## What the exercise asks
Reproduce every row below, switching each "Identify the location of" to "Give the location of" and leaving all other text unchanged.

## Dataset entries
• • • •

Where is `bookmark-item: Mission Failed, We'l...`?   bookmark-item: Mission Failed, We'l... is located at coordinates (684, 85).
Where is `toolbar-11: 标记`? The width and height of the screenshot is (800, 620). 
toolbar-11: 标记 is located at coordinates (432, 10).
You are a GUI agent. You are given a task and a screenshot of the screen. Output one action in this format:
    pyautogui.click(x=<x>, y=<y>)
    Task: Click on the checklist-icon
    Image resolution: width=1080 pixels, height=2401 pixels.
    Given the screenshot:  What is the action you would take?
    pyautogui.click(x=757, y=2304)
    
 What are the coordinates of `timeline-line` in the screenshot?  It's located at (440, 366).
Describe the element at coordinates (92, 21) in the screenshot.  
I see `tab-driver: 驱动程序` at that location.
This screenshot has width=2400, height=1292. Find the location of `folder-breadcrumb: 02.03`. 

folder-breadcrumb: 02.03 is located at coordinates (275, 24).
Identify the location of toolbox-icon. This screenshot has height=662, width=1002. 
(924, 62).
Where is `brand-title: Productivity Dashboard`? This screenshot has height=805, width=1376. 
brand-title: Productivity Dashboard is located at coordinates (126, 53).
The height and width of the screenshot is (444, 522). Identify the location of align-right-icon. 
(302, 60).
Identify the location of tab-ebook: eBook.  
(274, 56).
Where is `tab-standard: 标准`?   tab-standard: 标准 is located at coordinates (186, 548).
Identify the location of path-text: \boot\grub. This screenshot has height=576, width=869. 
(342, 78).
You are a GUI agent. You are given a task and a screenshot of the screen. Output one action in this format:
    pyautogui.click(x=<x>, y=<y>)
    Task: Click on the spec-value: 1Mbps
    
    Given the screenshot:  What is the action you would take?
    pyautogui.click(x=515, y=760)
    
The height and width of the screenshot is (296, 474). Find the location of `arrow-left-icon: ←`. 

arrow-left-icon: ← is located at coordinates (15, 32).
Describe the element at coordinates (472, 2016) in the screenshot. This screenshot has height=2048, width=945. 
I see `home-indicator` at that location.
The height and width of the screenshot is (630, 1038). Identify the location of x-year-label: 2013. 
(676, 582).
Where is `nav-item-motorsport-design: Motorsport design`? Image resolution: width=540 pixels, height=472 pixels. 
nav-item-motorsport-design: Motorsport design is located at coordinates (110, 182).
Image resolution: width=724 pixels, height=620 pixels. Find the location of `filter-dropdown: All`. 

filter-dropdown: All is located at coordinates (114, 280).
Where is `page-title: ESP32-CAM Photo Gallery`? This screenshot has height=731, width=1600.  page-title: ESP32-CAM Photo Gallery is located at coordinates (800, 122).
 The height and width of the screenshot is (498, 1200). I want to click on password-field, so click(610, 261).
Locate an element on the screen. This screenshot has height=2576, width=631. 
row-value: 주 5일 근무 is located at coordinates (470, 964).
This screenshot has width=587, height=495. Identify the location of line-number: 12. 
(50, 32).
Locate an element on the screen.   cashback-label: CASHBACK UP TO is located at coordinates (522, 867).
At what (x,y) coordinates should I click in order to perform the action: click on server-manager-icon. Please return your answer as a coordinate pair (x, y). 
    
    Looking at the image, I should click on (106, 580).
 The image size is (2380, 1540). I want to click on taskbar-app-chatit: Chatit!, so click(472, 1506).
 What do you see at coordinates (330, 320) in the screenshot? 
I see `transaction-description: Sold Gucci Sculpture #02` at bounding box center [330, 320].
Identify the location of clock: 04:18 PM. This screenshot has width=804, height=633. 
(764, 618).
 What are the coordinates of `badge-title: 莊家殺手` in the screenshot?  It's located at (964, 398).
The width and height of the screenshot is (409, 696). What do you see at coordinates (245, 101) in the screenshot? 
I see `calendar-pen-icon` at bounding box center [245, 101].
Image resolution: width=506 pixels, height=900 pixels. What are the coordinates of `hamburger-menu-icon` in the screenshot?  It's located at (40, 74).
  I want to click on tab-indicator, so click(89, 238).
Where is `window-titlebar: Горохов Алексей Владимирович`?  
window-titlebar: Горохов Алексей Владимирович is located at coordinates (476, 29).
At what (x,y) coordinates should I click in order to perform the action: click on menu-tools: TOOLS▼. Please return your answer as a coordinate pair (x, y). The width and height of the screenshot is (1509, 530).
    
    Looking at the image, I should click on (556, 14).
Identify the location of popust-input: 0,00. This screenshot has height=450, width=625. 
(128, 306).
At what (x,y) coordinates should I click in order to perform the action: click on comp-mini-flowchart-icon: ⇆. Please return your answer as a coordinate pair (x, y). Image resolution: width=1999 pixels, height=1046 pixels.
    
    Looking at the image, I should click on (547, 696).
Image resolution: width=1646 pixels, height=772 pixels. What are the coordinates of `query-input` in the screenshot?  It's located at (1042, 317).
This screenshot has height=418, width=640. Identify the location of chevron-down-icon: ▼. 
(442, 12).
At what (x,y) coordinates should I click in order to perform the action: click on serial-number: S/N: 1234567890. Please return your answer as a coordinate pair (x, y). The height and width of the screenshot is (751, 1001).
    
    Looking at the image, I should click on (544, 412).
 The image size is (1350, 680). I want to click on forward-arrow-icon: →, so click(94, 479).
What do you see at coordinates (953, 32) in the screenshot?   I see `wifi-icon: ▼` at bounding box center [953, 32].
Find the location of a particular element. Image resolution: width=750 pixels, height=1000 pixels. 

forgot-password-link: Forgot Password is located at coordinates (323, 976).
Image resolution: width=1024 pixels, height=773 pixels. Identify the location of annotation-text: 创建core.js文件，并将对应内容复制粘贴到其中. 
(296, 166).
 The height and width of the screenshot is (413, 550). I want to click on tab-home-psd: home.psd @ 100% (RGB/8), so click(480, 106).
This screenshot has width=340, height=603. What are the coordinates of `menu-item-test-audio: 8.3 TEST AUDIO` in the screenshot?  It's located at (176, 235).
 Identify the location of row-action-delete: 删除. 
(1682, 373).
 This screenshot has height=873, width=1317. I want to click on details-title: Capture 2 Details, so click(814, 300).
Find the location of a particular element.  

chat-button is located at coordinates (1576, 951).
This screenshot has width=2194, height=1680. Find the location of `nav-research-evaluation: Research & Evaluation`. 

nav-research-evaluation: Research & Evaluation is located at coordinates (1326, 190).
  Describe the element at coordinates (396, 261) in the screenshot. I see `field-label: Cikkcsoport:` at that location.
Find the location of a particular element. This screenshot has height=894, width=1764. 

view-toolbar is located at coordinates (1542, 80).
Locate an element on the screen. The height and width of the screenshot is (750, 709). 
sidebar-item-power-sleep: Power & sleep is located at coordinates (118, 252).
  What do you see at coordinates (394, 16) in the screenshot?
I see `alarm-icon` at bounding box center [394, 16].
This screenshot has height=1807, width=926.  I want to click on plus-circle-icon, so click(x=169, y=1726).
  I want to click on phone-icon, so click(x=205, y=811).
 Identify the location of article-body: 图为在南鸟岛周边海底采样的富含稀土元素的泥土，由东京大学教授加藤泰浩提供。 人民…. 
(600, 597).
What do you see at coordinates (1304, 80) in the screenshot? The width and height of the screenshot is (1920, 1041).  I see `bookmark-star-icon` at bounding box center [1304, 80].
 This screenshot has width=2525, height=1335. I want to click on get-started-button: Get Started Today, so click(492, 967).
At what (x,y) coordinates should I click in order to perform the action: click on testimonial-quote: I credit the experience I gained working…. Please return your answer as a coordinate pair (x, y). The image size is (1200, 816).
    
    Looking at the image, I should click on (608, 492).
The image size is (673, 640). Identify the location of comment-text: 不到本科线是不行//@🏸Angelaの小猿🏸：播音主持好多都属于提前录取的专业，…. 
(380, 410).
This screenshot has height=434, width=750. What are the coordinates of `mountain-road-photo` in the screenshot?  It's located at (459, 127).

• • • •

## Answer section
Where is `bookmark-item: Mission Failed, We'l...`?   bookmark-item: Mission Failed, We'l... is located at coordinates (684, 85).
Where is `toolbar-11: 标记`? The width and height of the screenshot is (800, 620). 
toolbar-11: 标记 is located at coordinates (432, 10).
You are a GUI agent. You are given a task and a screenshot of the screen. Output one action in this format:
    pyautogui.click(x=<x>, y=<y>)
    Task: Click on the checklist-icon
    Image resolution: width=1080 pixels, height=2401 pixels.
    Given the screenshot:  What is the action you would take?
    pyautogui.click(x=757, y=2304)
    
 What are the coordinates of `timeline-line` in the screenshot?  It's located at (440, 366).
Describe the element at coordinates (92, 21) in the screenshot.  
I see `tab-driver: 驱动程序` at that location.
This screenshot has width=2400, height=1292. Find the location of `folder-breadcrumb: 02.03`. 

folder-breadcrumb: 02.03 is located at coordinates (275, 24).
Give the location of toolbox-icon. This screenshot has height=662, width=1002. 
(924, 62).
Where is `brand-title: Productivity Dashboard`? This screenshot has height=805, width=1376. 
brand-title: Productivity Dashboard is located at coordinates (126, 53).
The height and width of the screenshot is (444, 522). Give the location of align-right-icon. 
(302, 60).
Give the location of tab-ebook: eBook.  
(274, 56).
Where is `tab-standard: 标准`?   tab-standard: 标准 is located at coordinates (186, 548).
Give the location of path-text: \boot\grub. This screenshot has height=576, width=869. 
(342, 78).
You are a GUI agent. You are given a task and a screenshot of the screen. Output one action in this format:
    pyautogui.click(x=<x>, y=<y>)
    Task: Click on the spec-value: 1Mbps
    
    Given the screenshot:  What is the action you would take?
    pyautogui.click(x=515, y=760)
    
The height and width of the screenshot is (296, 474). Find the location of `arrow-left-icon: ←`. 

arrow-left-icon: ← is located at coordinates (15, 32).
Describe the element at coordinates (472, 2016) in the screenshot. This screenshot has height=2048, width=945. 
I see `home-indicator` at that location.
The height and width of the screenshot is (630, 1038). Give the location of x-year-label: 2013. 
(676, 582).
Where is `nav-item-motorsport-design: Motorsport design`? Image resolution: width=540 pixels, height=472 pixels. 
nav-item-motorsport-design: Motorsport design is located at coordinates (110, 182).
Image resolution: width=724 pixels, height=620 pixels. Find the location of `filter-dropdown: All`. 

filter-dropdown: All is located at coordinates (114, 280).
Where is `page-title: ESP32-CAM Photo Gallery`? This screenshot has height=731, width=1600.  page-title: ESP32-CAM Photo Gallery is located at coordinates (800, 122).
 The height and width of the screenshot is (498, 1200). I want to click on password-field, so click(610, 261).
Locate an element on the screen. This screenshot has height=2576, width=631. 
row-value: 주 5일 근무 is located at coordinates (470, 964).
This screenshot has width=587, height=495. Give the location of line-number: 12. 
(50, 32).
Locate an element on the screen.   cashback-label: CASHBACK UP TO is located at coordinates (522, 867).
At what (x,y) coordinates should I click in order to perform the action: click on server-manager-icon. Please return your answer as a coordinate pair (x, y). 
    
    Looking at the image, I should click on (106, 580).
 The image size is (2380, 1540). I want to click on taskbar-app-chatit: Chatit!, so click(472, 1506).
 What do you see at coordinates (330, 320) in the screenshot? 
I see `transaction-description: Sold Gucci Sculpture #02` at bounding box center [330, 320].
Give the location of clock: 04:18 PM. This screenshot has width=804, height=633. 
(764, 618).
 What are the coordinates of `badge-title: 莊家殺手` in the screenshot?  It's located at (964, 398).
The width and height of the screenshot is (409, 696). What do you see at coordinates (245, 101) in the screenshot? 
I see `calendar-pen-icon` at bounding box center [245, 101].
Image resolution: width=506 pixels, height=900 pixels. What are the coordinates of `hamburger-menu-icon` in the screenshot?  It's located at (40, 74).
  I want to click on tab-indicator, so click(89, 238).
Where is `window-titlebar: Горохов Алексей Владимирович`?  
window-titlebar: Горохов Алексей Владимирович is located at coordinates (476, 29).
At what (x,y) coordinates should I click in order to perform the action: click on menu-tools: TOOLS▼. Please return your answer as a coordinate pair (x, y). The width and height of the screenshot is (1509, 530).
    
    Looking at the image, I should click on (556, 14).
Give the location of popust-input: 0,00. This screenshot has height=450, width=625. 
(128, 306).
At what (x,y) coordinates should I click in order to perform the action: click on comp-mini-flowchart-icon: ⇆. Please return your answer as a coordinate pair (x, y). Image resolution: width=1999 pixels, height=1046 pixels.
    
    Looking at the image, I should click on (547, 696).
Image resolution: width=1646 pixels, height=772 pixels. What are the coordinates of `query-input` in the screenshot?  It's located at (1042, 317).
This screenshot has height=418, width=640. Give the location of chevron-down-icon: ▼. 
(442, 12).
At what (x,y) coordinates should I click in order to perform the action: click on serial-number: S/N: 1234567890. Please return your answer as a coordinate pair (x, y). The height and width of the screenshot is (751, 1001).
    
    Looking at the image, I should click on (544, 412).
 The image size is (1350, 680). I want to click on forward-arrow-icon: →, so click(94, 479).
What do you see at coordinates (953, 32) in the screenshot?   I see `wifi-icon: ▼` at bounding box center [953, 32].
Find the location of a particular element. Image resolution: width=750 pixels, height=1000 pixels. 

forgot-password-link: Forgot Password is located at coordinates (323, 976).
Image resolution: width=1024 pixels, height=773 pixels. Give the location of annotation-text: 创建core.js文件，并将对应内容复制粘贴到其中. 
(296, 166).
 The height and width of the screenshot is (413, 550). I want to click on tab-home-psd: home.psd @ 100% (RGB/8), so click(480, 106).
This screenshot has width=340, height=603. What are the coordinates of `menu-item-test-audio: 8.3 TEST AUDIO` in the screenshot?  It's located at (176, 235).
 Give the location of row-action-delete: 删除. 
(1682, 373).
 This screenshot has height=873, width=1317. I want to click on details-title: Capture 2 Details, so click(814, 300).
Find the location of a particular element.  

chat-button is located at coordinates (1576, 951).
This screenshot has width=2194, height=1680. Find the location of `nav-research-evaluation: Research & Evaluation`. 

nav-research-evaluation: Research & Evaluation is located at coordinates (1326, 190).
  Describe the element at coordinates (396, 261) in the screenshot. I see `field-label: Cikkcsoport:` at that location.
Find the location of a particular element. This screenshot has height=894, width=1764. 

view-toolbar is located at coordinates (1542, 80).
Locate an element on the screen. The height and width of the screenshot is (750, 709). 
sidebar-item-power-sleep: Power & sleep is located at coordinates (118, 252).
  What do you see at coordinates (394, 16) in the screenshot?
I see `alarm-icon` at bounding box center [394, 16].
This screenshot has height=1807, width=926.  I want to click on plus-circle-icon, so click(x=169, y=1726).
  I want to click on phone-icon, so click(x=205, y=811).
 Give the location of article-body: 图为在南鸟岛周边海底采样的富含稀土元素的泥土，由东京大学教授加藤泰浩提供。 人民…. 
(600, 597).
What do you see at coordinates (1304, 80) in the screenshot? The width and height of the screenshot is (1920, 1041).  I see `bookmark-star-icon` at bounding box center [1304, 80].
 This screenshot has width=2525, height=1335. I want to click on get-started-button: Get Started Today, so click(492, 967).
At what (x,y) coordinates should I click in order to perform the action: click on testimonial-quote: I credit the experience I gained working…. Please return your answer as a coordinate pair (x, y). The image size is (1200, 816).
    
    Looking at the image, I should click on (608, 492).
The image size is (673, 640). Give the location of comment-text: 不到本科线是不行//@🏸Angelaの小猿🏸：播音主持好多都属于提前录取的专业，…. 
(380, 410).
This screenshot has height=434, width=750. What are the coordinates of `mountain-road-photo` in the screenshot?  It's located at (459, 127).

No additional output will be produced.